Binaural sensitivity changes between cortical on and off responses

• Published in: Journal of neurophysiology Vol. 106; no. 1; pp. 30 - 43
• Main Authors: Hartley, Douglas E H, Dahmen, Johannes C, King, Andrew J, Schnupp, Jan W H
• Format: Journal Article
• Language: English
• Published: United States American Physiological Society 01.07.2011
• Subjects: Animals; Auditory Cortex - physiology; Auditory Pathways - physiology; Auditory Perception - physiology; Ferrets - physiology; Mustela; Neurons - physiology; Sound Localization - physiology
• ISSN: 0022-3077; 1522-1598
• DOI: 10.1152/jn.01070.2010

Neurons exhibiting on and off responses with different frequency tuning have previously been described in the primary auditory cortex (A1) of anesthetized and awake animals, but it is unknown whether other tuning properties, including sensitivity to binaural localization cues, also differ between on and off responses.
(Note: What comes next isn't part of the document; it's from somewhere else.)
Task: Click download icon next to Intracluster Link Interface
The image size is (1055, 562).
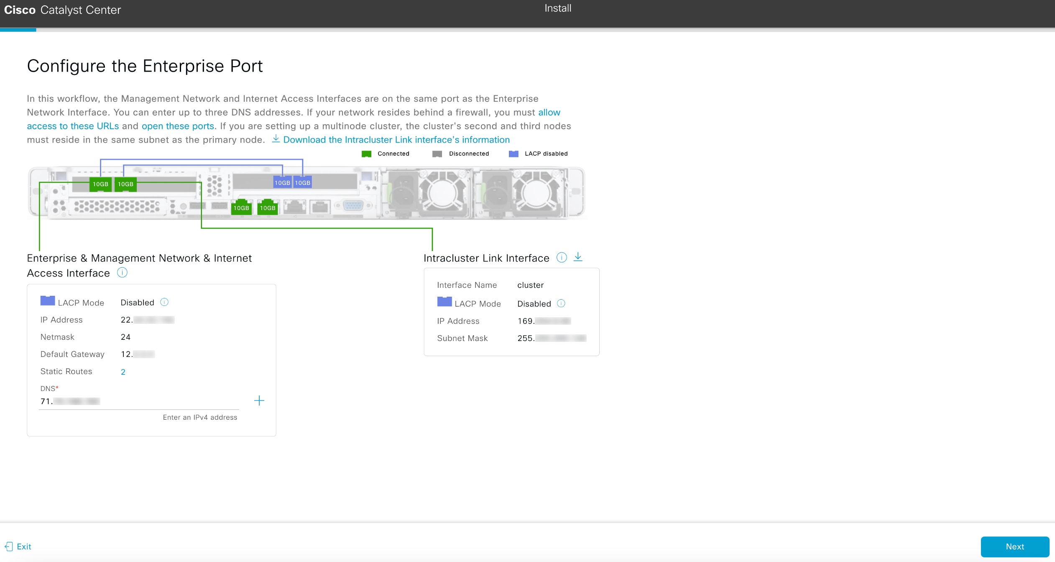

We measured the sensitivity of A1 neurons in anesthetized ferrets to 1) interaural level differences (ILDs), using unmodulated broadband noise with varying ILDs and average binaural levels, and 2) interaural time delays (ITDs), using sinusoidally amplitude-modulated broadband noise with varying envelope ITDs. We also assessed fine-structure ITD sensitivity and frequency tuning, using pure-tone stimuli. Neurons most commonly responded to stimulus onset only, but purely off responses and on-off responses were also recorded. Of the units exhibiting significant binaural sensitivity nearly one-quarter showed binaural sensitivity in both on and off responses, but in almost all (∼97%) of these units the binaural tuning of the on responses differed significantly from that seen in the off responses. Moreover, averaged, normalized ILD and ITD tuning curves calculated from all units showing significant sensitivity to binaural cues indicated that on and off responses displayed different sensitivity patterns across the population. A principal component analysis of ITD response functions suggested a continuous cortical distribution of binaural sensitivity, rather than discrete response classes. Rather than reflecting a release from inhibition without any functional significance, we propose that binaural off responses may be important to cortical encoding of sound-source location.